[Input material]

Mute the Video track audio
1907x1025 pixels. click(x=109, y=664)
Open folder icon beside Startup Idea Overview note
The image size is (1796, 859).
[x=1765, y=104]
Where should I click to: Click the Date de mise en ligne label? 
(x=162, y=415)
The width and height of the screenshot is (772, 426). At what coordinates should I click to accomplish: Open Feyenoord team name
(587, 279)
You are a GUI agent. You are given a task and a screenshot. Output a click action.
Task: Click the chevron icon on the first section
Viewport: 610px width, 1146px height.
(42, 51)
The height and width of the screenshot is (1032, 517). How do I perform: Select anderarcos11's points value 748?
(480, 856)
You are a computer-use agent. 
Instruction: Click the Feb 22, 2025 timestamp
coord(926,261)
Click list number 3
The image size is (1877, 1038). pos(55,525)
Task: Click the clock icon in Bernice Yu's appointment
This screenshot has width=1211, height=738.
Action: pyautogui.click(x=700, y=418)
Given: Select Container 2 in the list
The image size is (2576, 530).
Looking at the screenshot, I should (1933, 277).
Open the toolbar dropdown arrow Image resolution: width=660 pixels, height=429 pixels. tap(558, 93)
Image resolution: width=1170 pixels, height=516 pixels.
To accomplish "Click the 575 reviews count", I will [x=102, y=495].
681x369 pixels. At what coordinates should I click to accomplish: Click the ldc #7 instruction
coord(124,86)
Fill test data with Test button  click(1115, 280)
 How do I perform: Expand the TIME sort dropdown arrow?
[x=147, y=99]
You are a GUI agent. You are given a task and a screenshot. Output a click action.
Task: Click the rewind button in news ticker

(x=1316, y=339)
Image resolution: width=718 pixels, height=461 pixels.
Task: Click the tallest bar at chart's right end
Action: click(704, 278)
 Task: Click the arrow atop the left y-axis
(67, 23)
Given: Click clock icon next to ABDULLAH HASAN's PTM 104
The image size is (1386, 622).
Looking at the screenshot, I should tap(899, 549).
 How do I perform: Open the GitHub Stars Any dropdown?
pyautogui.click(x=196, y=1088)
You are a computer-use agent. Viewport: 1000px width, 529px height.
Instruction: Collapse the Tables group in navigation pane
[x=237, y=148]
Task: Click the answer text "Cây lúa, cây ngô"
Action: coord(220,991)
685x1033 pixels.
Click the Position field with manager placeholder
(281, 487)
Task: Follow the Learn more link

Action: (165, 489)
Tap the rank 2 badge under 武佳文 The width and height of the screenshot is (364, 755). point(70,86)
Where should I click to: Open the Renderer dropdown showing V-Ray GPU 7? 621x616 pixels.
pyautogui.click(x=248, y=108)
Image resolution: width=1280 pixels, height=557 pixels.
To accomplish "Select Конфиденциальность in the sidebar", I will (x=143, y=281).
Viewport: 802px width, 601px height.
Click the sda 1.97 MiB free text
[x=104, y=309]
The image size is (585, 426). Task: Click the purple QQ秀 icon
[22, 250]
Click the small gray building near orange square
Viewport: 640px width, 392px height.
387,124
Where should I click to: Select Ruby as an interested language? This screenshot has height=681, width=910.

[/Input material]

Task description:
The answer must consist of each line from the data that includes the string "will".

Answer box:
To accomplish "Click the 575 reviews count", I will [x=102, y=495].
To accomplish "Select Конфиденциальность in the sidebar", I will (x=143, y=281).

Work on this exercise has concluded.